Clinical Trial Results
FDA approval of Somatuline Depot was based on the results of two clinical studies.
Study One
This one-year study consisted of a four-week, double-blind, placebo-controlled phase, a 16-week single-blind, fixed-dose phase and a 32-week open-label dose-titration phase. All the subjects who had received previous treatment with a somatostatin analog or a dopaminergic agonist were required to undergo a 12-week washout period. In the initial phase, 108 subjects were randomly allocated to receive a single deep subcutaneous injection of Somatuline Depot 60, 90 or 120 mg or placebo. Four weeks later, they entered a fixed dose phase where they received four injections of Somatuline Depot; this was completed by 105 subjects. This was followed by a dose-titration phase of eight injections for a total of 13 injections over 52 weeks (including the placebo phase). Injections were given at four-week intervals. The dose was titrated twice (every fourth injection), as needed. This phase was completed by 99 subjects. In the double-blind phase of the study, a total of 63 percent of the lanreotide treated subjects had a > 50 percent decrease in mean GH from baseline to week 4 including 52 percent, 44 percent and 90 percent of patients in the 60, 90 and 120 mg groups, respectively, compared to placebo (0 percent). In the fixed-dose phase at week 16, 72 percent of all lanreotide-treated subjects had a decrease from baseline in mean GH of > 50 percent including 68 percent, 64 percent and 84 percent of subjects in the 60, 90 and 120 mg lanreotide treatment groups, respectively.
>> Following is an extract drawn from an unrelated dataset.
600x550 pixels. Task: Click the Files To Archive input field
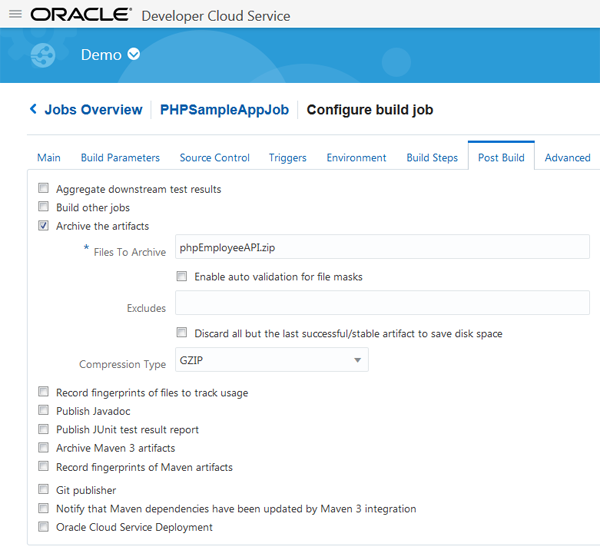[x=382, y=247]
Efficacy achieved in the first 16 weeks was maintained throughout the trial duration.
Study Two
This 48-week, open-label, uncontrolled study enrolled 63 subjects with IGF-1 concentration = 1.3 times the upper limit of normal age range; of whom 57 completed treatment. Any subject who had received prior treatment with a somatostatin analog or dopaminergic agonist underwent a washout period of up to three months. The subjects entered a four-month fixed dose phase where they received four deep 90 mg subcutaneous injections of Somatuline at four-week intervals. They then entered into a dose-titration phase where the dose of Somatuline was adjusted according to GH and IGF-1 levels at the beginning of the dose titration phase and, if necessary, after another four injections. The subjects were titrated up to the maximum dose of 120 mg and could not titrate down again. After 48 weeks, 43 percent of the subjects achieved normal age-adjusted IGF-1 concentrations. The mean IGF-1 concentrations after treatment were 1.3 ± 0.7 times the upper limit of normal compared to 2.5 ± 1.1 times the upper limit of normal at baseline. The proportion of subjects with mean GH concentrations of < 2.5 ng/mL increased significantly from 35 percent to 77 percent after the fixed-dose phase and 85 percent at the end of the study. At the end of treatment 38 percent of the subjects had both normal IGF-1 concentrations and a GH concentration of less than or equal to 2.5 ng/mL and 27 percent had both normal IGF-1 concentrations and a GH concentration of <1 ng/mL.